Data below:

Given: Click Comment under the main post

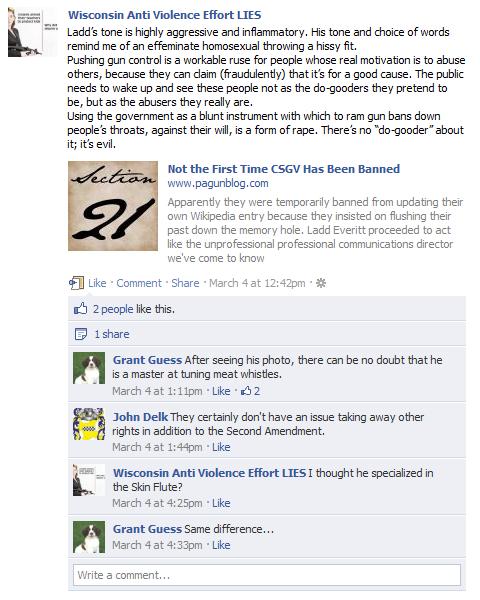Looking at the screenshot, I should click(x=139, y=283).
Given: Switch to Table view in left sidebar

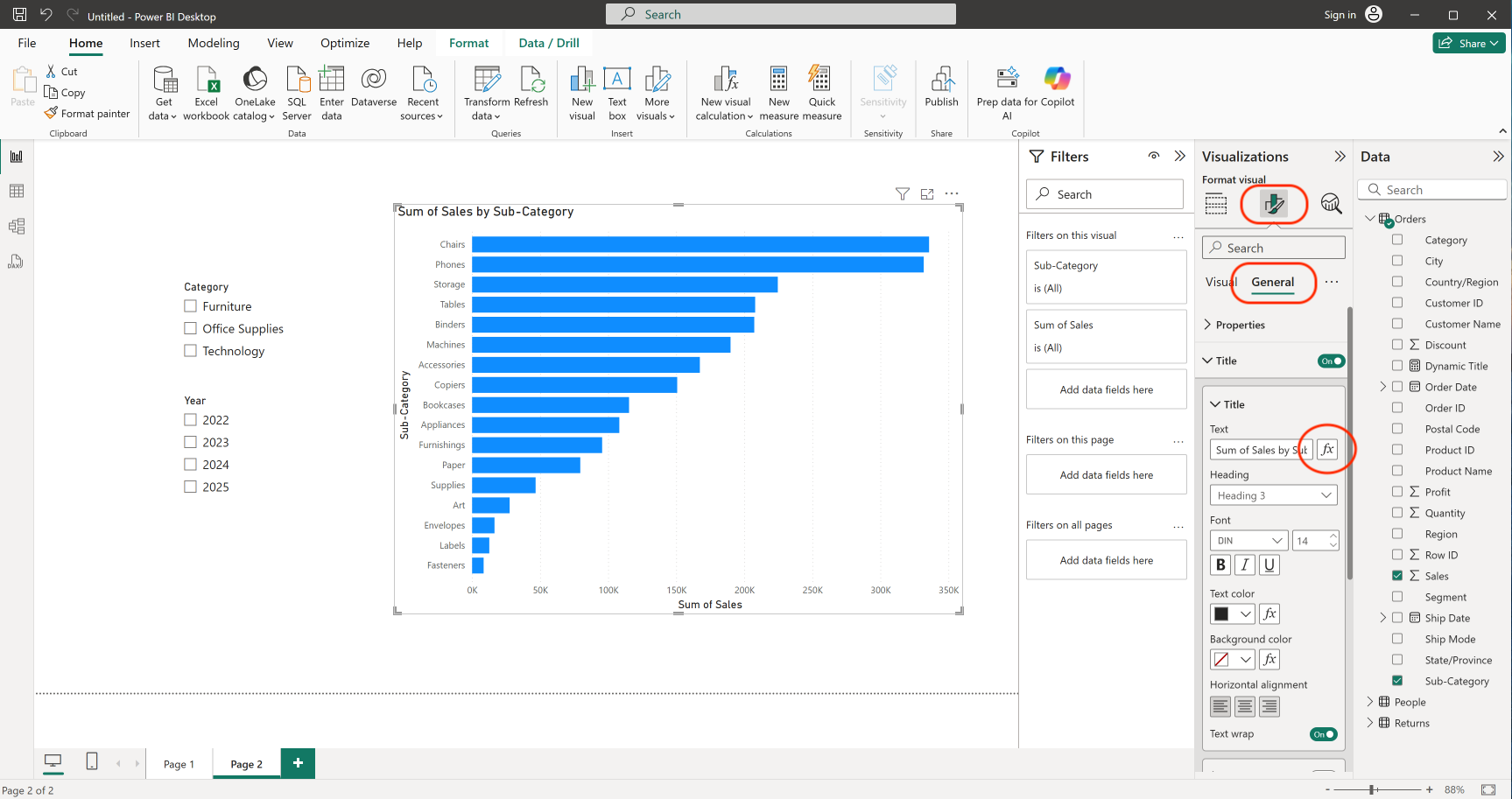Looking at the screenshot, I should (x=16, y=192).
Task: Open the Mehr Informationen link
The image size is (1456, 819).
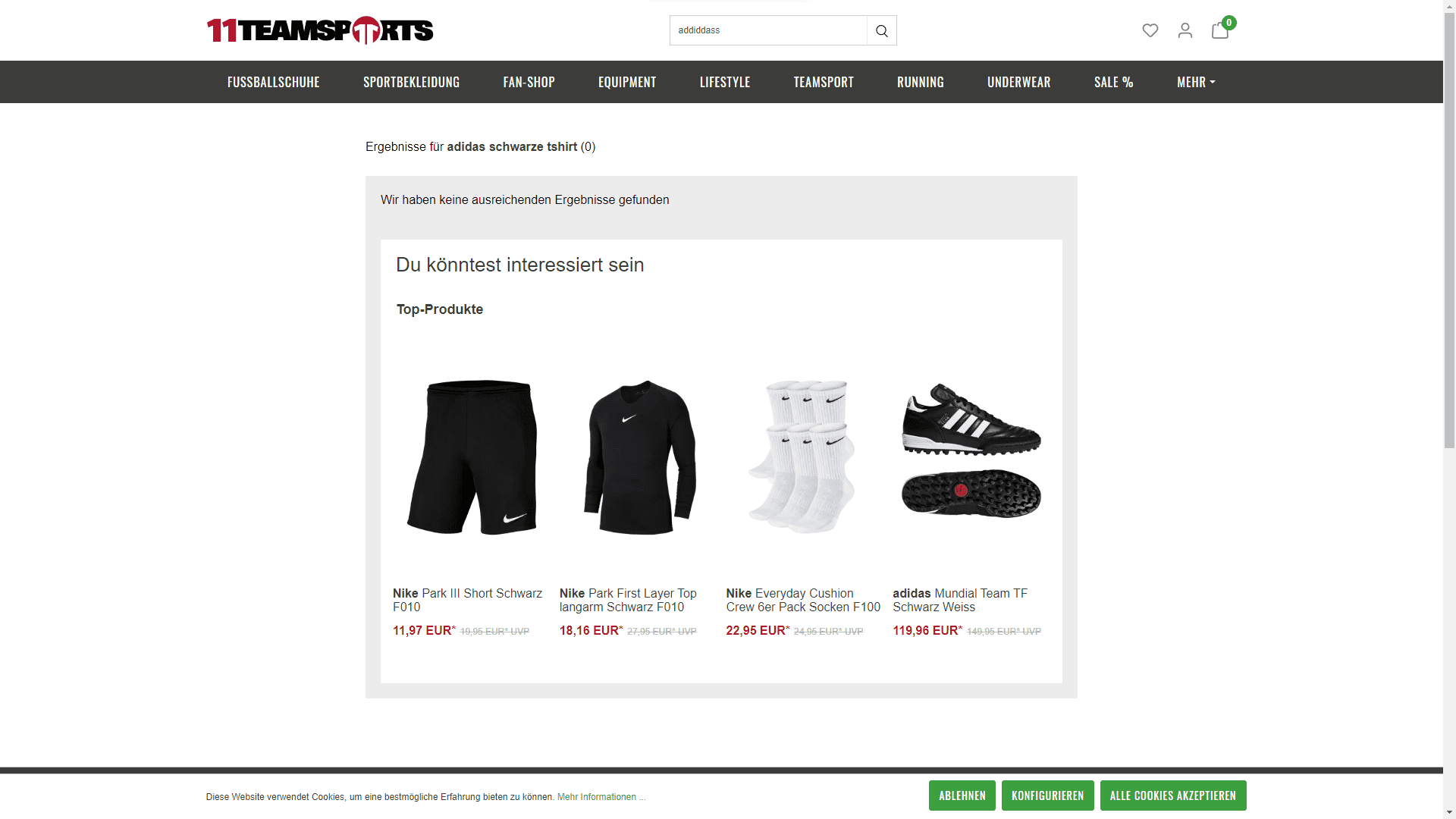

End of Data.

▸ Task brief
Nothing but the text is wanted: repeat the data above exactly, without its images.

▸ Solution for this problem
Given: Click Comment under the main post

Looking at the screenshot, I should click(x=139, y=283).
Given: Switch to Table view in left sidebar

Looking at the screenshot, I should (x=16, y=192).
Task: Open the Mehr Informationen link
The image size is (1456, 819).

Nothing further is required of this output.